PASSAGE PROVIDED |

====

It wasn't until the 1980s that anarchist movements again resurfaced - the Colectivo Autogestionario Libertario (CAL. Libertarian Self-managing Collective) was the most visible. Two journals, El Libertario (published by CAl 1985–87) and Correo A (published 1987–1995) emerged. Some youths were drawn in through anarcho-punk. The Cuban anarchist editorial collective Guángara had correspondents in Venezuela, by 1985. Prominently, the Argentine anarchist philosopher and university professor Ángel Cappelletti (1927–1995) worked in Venezuela for 26 years, until his retirement in 1994.

===Resurgence and contemporary===
In 1995 the newspaper El Libertario reappeared, published by a group calling itself the Commission of Anarchist Relations (CRA). The CRA, which restyled itself the Collective Editorship in 2007, opposes the Chavismo and Bolivarian Revolution of former President Hugo Chávez, the Fifth Republic Movement, and its successor the United Socialist Party of Venezuela. The group sees itself as involved in a "tri-polar struggle" against both the left-wing government and Venezuela's American-backed right-wing opposition movement. El Libertario publishes five editions yearly. Other minor groups exist or have existed, such as the CESL in Caracas, the CEA in Mérida, and the Ateneo La Libertaria, first active in Biscucuy and then in the rural area to the southwest of Lara. In January 2006 the Alternative Social Forum was organized in Caracas, and the Anarchist Black Cross has been somewhat active in the country.

From 2010, different initiatives have arisen such as the Colectivo Zona de Libertad, the Sabino Romero Social Center, the Temporally Autonomous Zone Mobile Library, the Libertarian Student Pedagogical Movement (MUPEL), the Anarkismo Guacareño group, the ARDA collective and the Lonely Mobile Library.

In 2011, the minor Federación Anarquista Revolucionaria de Venezuela (FARV) was formed. Unlike the CRA and El Libertario, the group took firmly pro-Boliviarian stances, stating that it supported the "Bolivarian process critically as radical militants of the Social revolution". Their ideas and principles were "based on the especifist trend within libertarian communism".

In his later years, the long-standing Marxist Domingo Alberto Rangel collaborated with the anarchist newspaper El Libertario, and in an interview in 2011 he stated that "the new paradigm is anarchism."

During his adolescence, the Justice First party deputy Miguel Pizarro was an anarchist who "moved between readings by Bakunin and Kropotkin." As a high school student, he was the founder of Ni Casco Ni Uniforme ("No Helmet Nor Uniform"), an antimilitarist movement opposed to the government imposition of Pre-Military Instruction in secondary education. This fact would lead him to be expelled from the institution where he studied.

In October 2013, Chávez's successor, President Nicolás Maduro, accused unionist workers of the SIDOR steel company of being behind regional unemployment, denouncing them as "anarcho-syndicalist populists".

====

TASKS AND EXERCISES |
1. Write out everything from "From 2010, different" down to "Lonely Mobile Library." in the passage on anarchism in Venezuela.
2. Answer these from the passage on anarchism in Venezuela:
(a) For how many years did Ángel Cappelletti work in Venezuela?
(b) What name did the CRA take in 2007?
(c) In what year was the Federación Anarquista Revolucionaria de Venezuela formed?

====

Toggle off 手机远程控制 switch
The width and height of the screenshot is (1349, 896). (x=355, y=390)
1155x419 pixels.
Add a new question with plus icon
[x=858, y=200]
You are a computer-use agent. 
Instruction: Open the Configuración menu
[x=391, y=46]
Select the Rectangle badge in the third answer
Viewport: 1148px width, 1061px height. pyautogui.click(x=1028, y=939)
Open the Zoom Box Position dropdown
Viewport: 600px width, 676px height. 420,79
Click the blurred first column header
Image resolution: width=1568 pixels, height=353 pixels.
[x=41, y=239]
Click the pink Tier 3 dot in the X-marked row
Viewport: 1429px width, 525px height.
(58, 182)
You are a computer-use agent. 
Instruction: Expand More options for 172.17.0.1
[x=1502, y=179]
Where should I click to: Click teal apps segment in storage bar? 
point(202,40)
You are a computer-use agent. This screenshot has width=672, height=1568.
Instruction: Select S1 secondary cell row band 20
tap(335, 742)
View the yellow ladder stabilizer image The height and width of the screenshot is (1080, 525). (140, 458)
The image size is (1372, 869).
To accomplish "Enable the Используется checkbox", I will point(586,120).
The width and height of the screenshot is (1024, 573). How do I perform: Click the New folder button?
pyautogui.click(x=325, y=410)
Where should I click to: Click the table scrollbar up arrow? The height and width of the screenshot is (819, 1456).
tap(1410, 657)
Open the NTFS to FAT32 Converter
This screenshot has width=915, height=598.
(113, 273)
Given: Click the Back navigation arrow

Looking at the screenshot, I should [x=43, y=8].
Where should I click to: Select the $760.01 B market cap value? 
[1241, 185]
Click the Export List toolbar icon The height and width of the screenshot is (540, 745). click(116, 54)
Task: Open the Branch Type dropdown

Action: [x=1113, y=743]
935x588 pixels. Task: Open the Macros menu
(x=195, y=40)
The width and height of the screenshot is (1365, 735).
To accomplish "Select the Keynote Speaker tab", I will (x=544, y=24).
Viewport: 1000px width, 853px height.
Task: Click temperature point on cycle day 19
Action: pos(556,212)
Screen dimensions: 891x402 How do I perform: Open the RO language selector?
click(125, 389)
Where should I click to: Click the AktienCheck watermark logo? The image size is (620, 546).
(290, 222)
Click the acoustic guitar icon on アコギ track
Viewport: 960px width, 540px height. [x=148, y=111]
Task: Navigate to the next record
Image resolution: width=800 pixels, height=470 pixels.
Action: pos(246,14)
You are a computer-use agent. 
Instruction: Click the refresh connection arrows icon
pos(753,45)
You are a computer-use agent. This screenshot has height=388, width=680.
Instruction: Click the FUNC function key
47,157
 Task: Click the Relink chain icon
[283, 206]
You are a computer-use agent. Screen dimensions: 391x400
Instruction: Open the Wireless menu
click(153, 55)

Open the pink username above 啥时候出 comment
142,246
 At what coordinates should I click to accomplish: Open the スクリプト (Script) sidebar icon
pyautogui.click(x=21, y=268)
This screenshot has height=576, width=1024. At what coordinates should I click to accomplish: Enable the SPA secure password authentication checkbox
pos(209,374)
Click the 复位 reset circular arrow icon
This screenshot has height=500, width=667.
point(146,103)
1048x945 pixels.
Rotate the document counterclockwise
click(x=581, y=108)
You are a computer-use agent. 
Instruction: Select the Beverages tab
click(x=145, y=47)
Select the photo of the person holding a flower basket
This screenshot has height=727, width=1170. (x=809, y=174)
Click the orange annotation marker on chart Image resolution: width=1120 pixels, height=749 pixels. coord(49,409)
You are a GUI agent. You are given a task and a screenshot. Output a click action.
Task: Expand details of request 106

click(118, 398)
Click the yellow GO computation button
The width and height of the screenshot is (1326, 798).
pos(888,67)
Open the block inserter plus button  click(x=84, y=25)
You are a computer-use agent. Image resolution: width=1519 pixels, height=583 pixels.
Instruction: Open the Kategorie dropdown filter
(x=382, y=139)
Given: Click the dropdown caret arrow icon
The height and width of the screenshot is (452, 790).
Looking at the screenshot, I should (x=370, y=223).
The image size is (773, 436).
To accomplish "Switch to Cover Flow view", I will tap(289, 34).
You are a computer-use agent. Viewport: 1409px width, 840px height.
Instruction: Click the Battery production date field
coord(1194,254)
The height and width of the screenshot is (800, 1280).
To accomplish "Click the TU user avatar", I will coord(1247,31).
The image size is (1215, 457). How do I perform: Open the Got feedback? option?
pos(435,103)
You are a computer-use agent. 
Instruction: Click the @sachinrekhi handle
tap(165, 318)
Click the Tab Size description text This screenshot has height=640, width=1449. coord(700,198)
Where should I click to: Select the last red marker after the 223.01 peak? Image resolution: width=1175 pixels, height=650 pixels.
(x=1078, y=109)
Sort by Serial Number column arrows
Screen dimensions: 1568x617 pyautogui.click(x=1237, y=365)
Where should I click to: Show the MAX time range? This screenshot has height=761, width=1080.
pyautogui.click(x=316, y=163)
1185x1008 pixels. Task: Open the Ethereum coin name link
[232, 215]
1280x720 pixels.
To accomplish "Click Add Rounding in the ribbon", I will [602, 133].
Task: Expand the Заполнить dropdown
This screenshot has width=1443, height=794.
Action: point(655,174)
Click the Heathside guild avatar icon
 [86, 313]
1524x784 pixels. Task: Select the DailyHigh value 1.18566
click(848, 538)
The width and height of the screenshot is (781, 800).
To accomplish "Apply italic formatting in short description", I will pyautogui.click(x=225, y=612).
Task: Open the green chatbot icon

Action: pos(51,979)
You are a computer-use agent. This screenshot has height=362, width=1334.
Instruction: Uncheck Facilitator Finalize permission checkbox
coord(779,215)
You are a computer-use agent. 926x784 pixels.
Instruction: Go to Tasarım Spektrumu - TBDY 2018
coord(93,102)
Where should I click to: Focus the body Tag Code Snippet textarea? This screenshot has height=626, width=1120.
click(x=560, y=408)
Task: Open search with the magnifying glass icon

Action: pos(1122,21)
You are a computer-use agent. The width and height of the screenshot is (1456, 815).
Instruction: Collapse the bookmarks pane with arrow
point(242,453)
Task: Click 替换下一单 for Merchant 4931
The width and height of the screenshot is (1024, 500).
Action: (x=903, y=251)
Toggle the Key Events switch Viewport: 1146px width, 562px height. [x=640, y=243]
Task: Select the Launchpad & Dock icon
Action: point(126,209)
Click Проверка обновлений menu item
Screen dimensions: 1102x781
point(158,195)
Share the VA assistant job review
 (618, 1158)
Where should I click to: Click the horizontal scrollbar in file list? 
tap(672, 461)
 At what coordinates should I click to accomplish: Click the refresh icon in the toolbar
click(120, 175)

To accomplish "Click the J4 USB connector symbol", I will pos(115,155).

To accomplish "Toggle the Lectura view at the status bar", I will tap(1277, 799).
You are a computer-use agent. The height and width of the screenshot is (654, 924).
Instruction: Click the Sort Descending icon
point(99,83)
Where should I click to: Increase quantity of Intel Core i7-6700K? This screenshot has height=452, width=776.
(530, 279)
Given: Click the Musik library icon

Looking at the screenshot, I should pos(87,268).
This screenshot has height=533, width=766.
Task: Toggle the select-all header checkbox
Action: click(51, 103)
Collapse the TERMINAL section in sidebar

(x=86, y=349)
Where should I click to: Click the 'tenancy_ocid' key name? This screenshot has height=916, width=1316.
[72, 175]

====

RESULTS OF THE TASKS |
1.
From 2010, different initiatives have arisen such as the Colectivo Zona de Libertad, the Sabino Romero Social Center, the Temporally Autonomous Zone Mobile Library, the Libertarian Student Pedagogical Movement (MUPEL), the Anarkismo Guacareño group, the ARDA collective and the Lonely Mobile Library.

2.
(a) 26 years
(b) The Collective Editorship
(c) 2011